Source extract:
****************************************

The core implementation. A single goroutine that runs in the listener's `errgroup`:

1. **Label Discovery** (`labels.go`):
   - At startup, call `client.GetRunnerScaleSet(ctx, scaleSetID)` to get `RunnerScaleSet.Labels`
   - Cache the labels for HUD API matching
   - The scale set's labels are already fetched in `main.go` — pass them to the monitor

2. **HUD API Client** (`hud_client.go`):
   - HTTP GET to `https://hud.pytorch.org/api/clickhouse/queued_jobs_aggregate?parameters=%5B%5D`
   - Header: `x-hud-internal-bot: <token>` (from `HUD_API_TOKEN` env var)
   - Parse response as `[]QueuedJobsForRunner`
   - Filter by matching `runner_label` against the scale set's labels
   - Sum `num_queued_jobs` for matching entries → `nbr_queued_jobs_runner`
   - Poll interval: same as `recalculateInterval` (default 30s)

3. **Placeholder Manager** (`placeholder.go`):
   - Create placeholder pairs (Placeholder-Runner + Placeholder-Workflow) as Kubernetes pods
   - Image: `public.ecr.aws/docker/library/alpine:3.21`, command: `["sleep", "900"]`
   - Owner reference: listener pod (auto-cleanup on listener death/restart)

****************************************

Information provided:
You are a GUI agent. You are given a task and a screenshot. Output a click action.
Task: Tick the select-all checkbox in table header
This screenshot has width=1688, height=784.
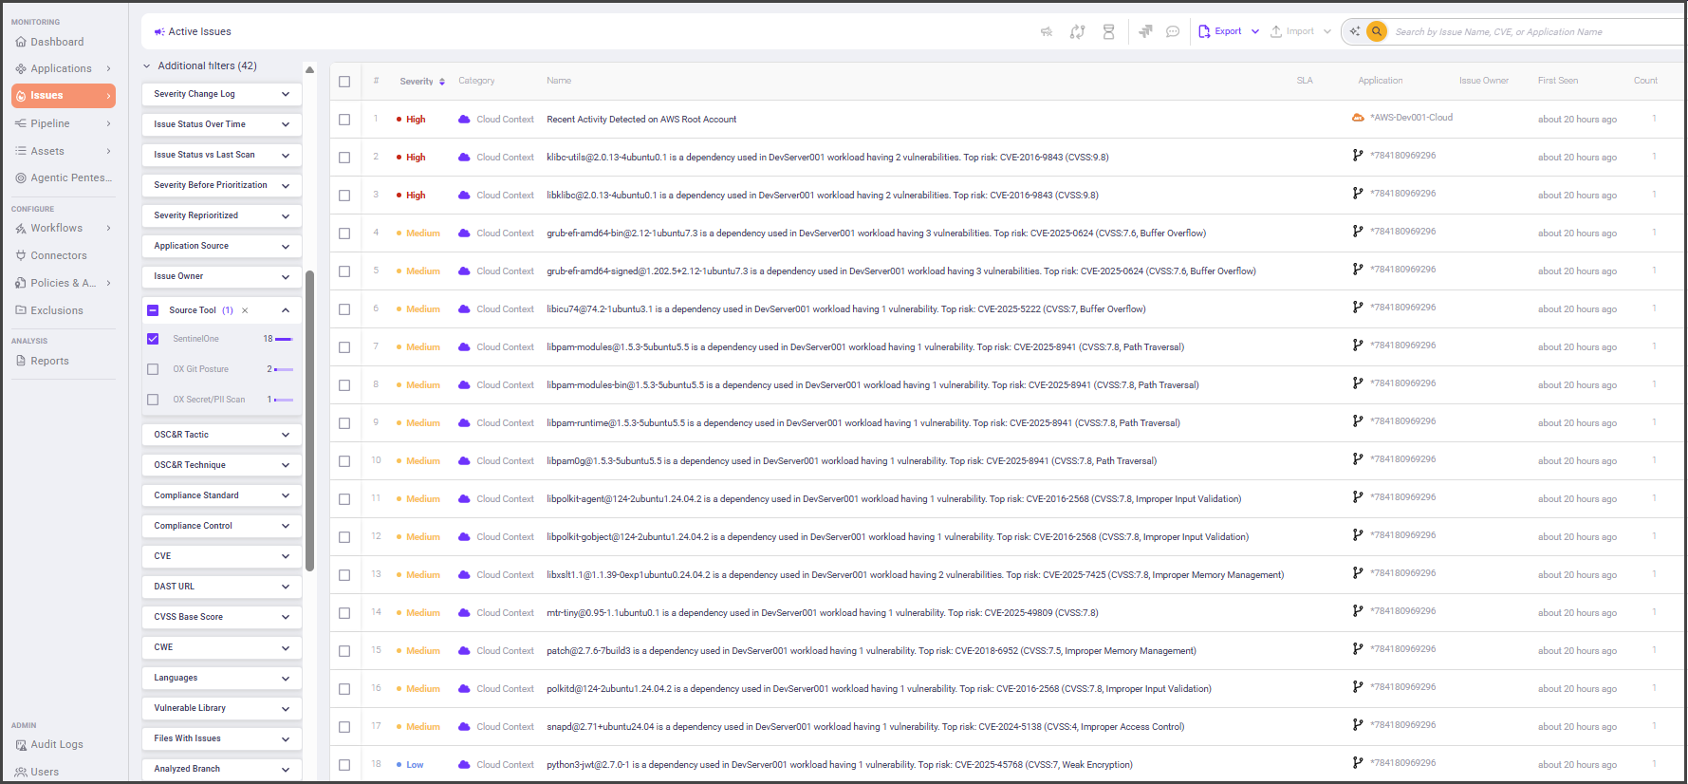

****************************************

Task directions:
Please retype the entire core implementation outline above word for word, keeping its numbering, bullets and code formatting unchanged.

Result:
The core implementation. A single goroutine that runs in the listener's `errgroup`:

1. **Label Discovery** (`labels.go`):
   - At startup, call `client.GetRunnerScaleSet(ctx, scaleSetID)` to get `RunnerScaleSet.Labels`
   - Cache the labels for HUD API matching
   - The scale set's labels are already fetched in `main.go` — pass them to the monitor

2. **HUD API Client** (`hud_client.go`):
   - HTTP GET to `https://hud.pytorch.org/api/clickhouse/queued_jobs_aggregate?parameters=%5B%5D`
   - Header: `x-hud-internal-bot: <token>` (from `HUD_API_TOKEN` env var)
   - Parse response as `[]QueuedJobsForRunner`
   - Filter by matching `runner_label` against the scale set's labels
   - Sum `num_queued_jobs` for matching entries → `nbr_queued_jobs_runner`
   - Poll interval: same as `recalculateInterval` (default 30s)

3. **Placeholder Manager** (`placeholder.go`):
   - Create placeholder pairs (Placeholder-Runner + Placeholder-Workflow) as Kubernetes pods
   - Image: `public.ecr.aws/docker/library/alpine:3.21`, command: `["sleep", "900"]`
   - Owner reference: listener pod (auto-cleanup on listener death/restart)